In the early stages of granular dystrophy no treatment is needed. In patients who develop recurrent erosions, symptomatic treatment with lubricating ophthalmic ointment, bandage contact lenses, superficial keratectomy or phototherapeutic keratectomy may be used. Visual acuity is typically affected when the intervening clear zones begin to take on a ground glass appearance. When visual acuity is affected, penetrating keratoplasty or deep anterior lamellar keratoplasty can be considered.(6) Recurrences of the dystrophy may occur and typically appear as diffuse superficial subepithelial lesions in the periphery.

References
1. Mannis MJ. The stromal dystrophies. In: Krachmer et al. Eds. Cornea, USA: St. Louis, 1997; chap. 89.
2. Korvatska E, Munier FL, Djemaï A., et al. Mutation hot spots in 5q31-linked corneal dystrophies. Am J Hum Genet 1998;62(2):320-4.
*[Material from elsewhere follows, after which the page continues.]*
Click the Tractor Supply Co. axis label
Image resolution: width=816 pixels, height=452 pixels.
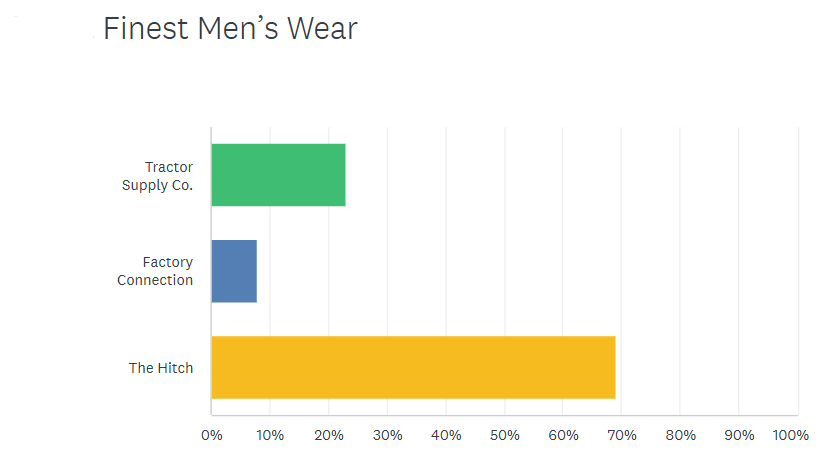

3. Hilton EN, Black GC, Manson FD, et al. De novo mutation in the BIGH3/TGFB1 gene causing granular corneal dystrophy. Br J Ophthalmol 2007;91(8):1083-4.
4. Kim JW, Kim HM, Song JS. Phenotypic non-penetrance in granular corneal dystrophy type II. Graefes Arch Clin Exp Ophthalmol 2008;246(11):1629-31.
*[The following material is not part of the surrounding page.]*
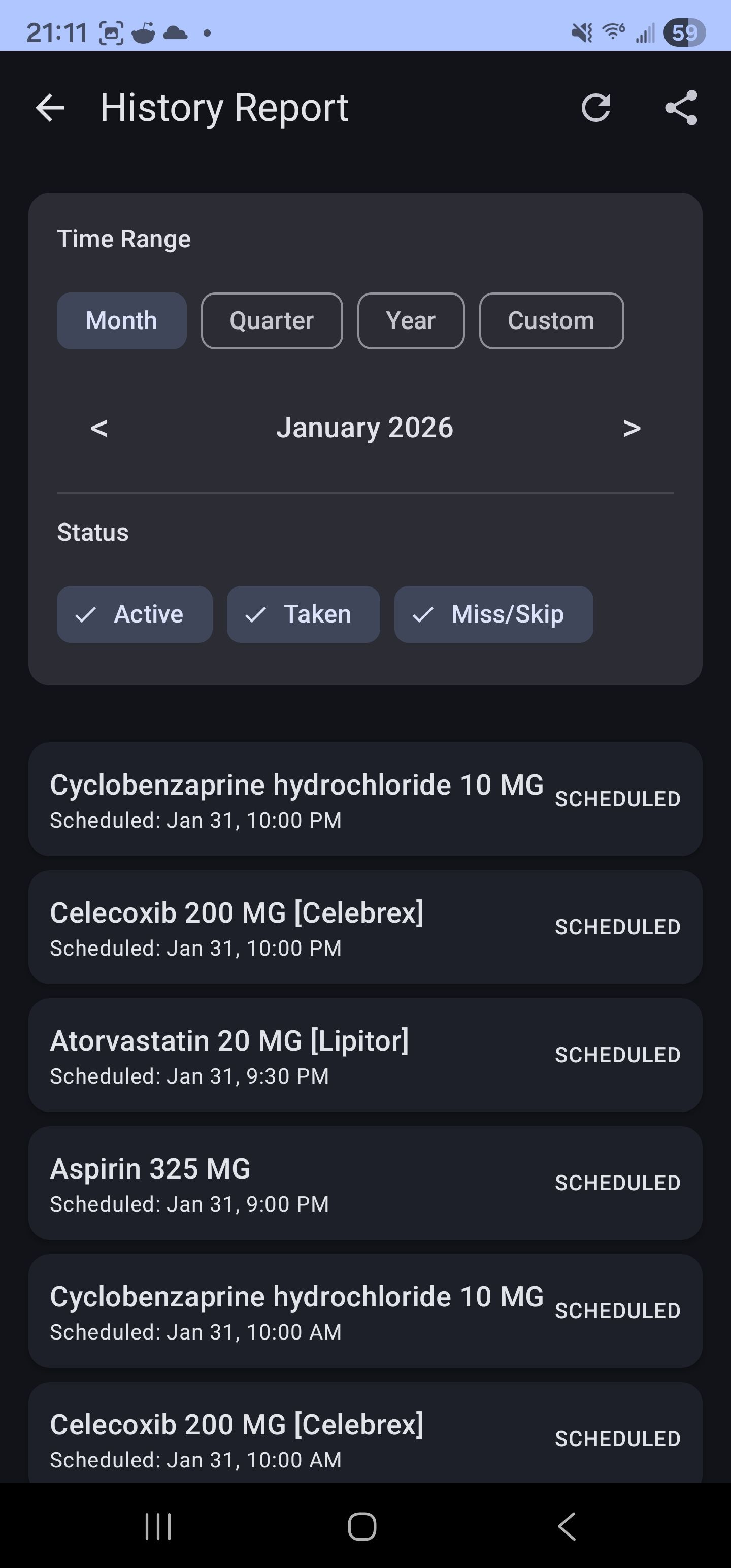
Task: Tap the January 2026 month label
Action: point(364,428)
5. Meallet MA, Affeldt JA, McFarland TJ, et al. An unusual clinical phenotype of Avellino corneal dystrophy associated with an Arg124His beta iG-H3 mutation in an African-American woman. Am J Ophthalmol 2004;137(4);765-7.
6. Salouti R, Hosseini H, Eghtedari M, Khalili MR. Deep anterior lamellar keratoplasty with Melles technique for granular corneal dystrophy. Cornea 2009;28(2):140-3.